Zur Geschichte des Community Organizing in Deutschland

Seite 6: Aktuelle Entwicklung

Internationale Zusammenarbeit

Ab dem Jahr 2006 verstärkte FOCO seine internationalen Kontakte, insbesondere zu Initiativen und Organisationen aus den Staaten Mittel- und Osteuropas (MOE). So konnte mit Unterstützung der Evangelischen Kirche im Rheinland in den Jahren 2006 bis 2008 in Paris jährlich ein europaweites fünftägiges Training in CO mit jeweils 20–30 Aktiven durchgeführt werden. Hieraus gründete sich im Januar 2008 das Europäische Community Organizing Netzwerk (ECON) mit entsprechenden Ansprechpartner/innen in 13 Ländern Europas, vorwiegend aus der Region MOE, aus Österreich und Schweden. Deutschland ist in dem Netzwerk durch FOCO vertreten. Gemeinsames Ziel der in ECON zusammengeschlossenen Dachverbände ist es, »ein wachsendes Netzwerk für die Förderung, Unterstützung und Verbreitung von CO in Europa zu entwickeln, auf der Grundlage gemeinsamer Wertvorstellungen von Gerechtigkeit, Mitgefühl, demokratischer Mitbestimmung und unter Anerkennung ethnischer, kultureller und religiöser Vielfältigkeit«. (36)
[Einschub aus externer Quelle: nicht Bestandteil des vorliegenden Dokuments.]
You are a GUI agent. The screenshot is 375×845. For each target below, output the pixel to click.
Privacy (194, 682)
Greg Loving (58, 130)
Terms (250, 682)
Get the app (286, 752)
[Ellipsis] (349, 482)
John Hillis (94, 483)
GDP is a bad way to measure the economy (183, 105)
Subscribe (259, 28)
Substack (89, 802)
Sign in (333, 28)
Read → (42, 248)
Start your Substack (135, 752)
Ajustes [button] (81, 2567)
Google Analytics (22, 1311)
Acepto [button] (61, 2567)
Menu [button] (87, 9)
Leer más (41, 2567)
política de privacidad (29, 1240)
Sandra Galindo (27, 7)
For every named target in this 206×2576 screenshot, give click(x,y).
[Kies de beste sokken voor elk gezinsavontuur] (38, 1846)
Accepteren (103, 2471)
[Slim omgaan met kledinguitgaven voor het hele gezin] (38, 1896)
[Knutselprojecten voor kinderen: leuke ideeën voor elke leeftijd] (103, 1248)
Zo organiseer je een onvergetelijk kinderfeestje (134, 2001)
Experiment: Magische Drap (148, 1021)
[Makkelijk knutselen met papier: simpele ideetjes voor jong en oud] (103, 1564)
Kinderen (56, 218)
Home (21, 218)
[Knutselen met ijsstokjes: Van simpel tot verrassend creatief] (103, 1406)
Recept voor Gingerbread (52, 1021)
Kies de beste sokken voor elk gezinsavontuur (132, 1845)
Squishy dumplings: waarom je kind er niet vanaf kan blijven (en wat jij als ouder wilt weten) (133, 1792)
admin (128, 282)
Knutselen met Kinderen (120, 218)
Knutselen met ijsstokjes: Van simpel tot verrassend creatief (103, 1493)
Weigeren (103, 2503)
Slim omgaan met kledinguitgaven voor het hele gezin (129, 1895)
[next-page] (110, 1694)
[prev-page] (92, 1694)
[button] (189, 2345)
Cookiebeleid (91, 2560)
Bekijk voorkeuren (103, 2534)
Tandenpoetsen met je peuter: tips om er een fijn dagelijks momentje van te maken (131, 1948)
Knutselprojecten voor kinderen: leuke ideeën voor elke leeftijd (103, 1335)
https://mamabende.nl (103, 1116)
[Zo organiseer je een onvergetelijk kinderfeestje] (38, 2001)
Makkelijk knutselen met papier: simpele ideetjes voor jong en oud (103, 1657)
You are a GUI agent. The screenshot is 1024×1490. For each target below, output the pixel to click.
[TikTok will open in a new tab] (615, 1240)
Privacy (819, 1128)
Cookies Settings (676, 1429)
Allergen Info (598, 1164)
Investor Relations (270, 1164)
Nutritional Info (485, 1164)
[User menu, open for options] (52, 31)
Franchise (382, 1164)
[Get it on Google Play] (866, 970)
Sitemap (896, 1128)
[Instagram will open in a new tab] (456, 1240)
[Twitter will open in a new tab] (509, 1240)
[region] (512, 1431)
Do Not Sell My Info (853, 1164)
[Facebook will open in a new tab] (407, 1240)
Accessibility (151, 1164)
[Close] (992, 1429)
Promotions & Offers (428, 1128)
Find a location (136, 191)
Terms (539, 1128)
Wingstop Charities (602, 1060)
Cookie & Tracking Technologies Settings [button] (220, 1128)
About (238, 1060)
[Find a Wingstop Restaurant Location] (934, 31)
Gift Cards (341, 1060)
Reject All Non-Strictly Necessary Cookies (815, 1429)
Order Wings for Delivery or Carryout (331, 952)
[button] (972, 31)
Gefördert aus Geldern des Grundtvig-Programms für lebenslanges Lernen der Europäischen Union führte FOCO vom August 2009 bis Juli 2011 das Projekt »ECON – Learning partnership for active citizen’s participation of disadvantaged groups« durch. Die Kooperationspartner in diesem Projekt kamen aus Turnu Severin (Rumänien), Debrecen (Ungarn) und Stettin (Polen). Neben der Veröffentlichung eines Handbuchs mit Best-Practice-Beispielen wurden im Rahmen der europäischen Zusammenarbeit auch vielfältige Arbeitsmaterialien für Leadershiptrainings zusammengetragen sowie zahlreiche Praxisberichte der Öffentlichkeit online zugänglich gemacht.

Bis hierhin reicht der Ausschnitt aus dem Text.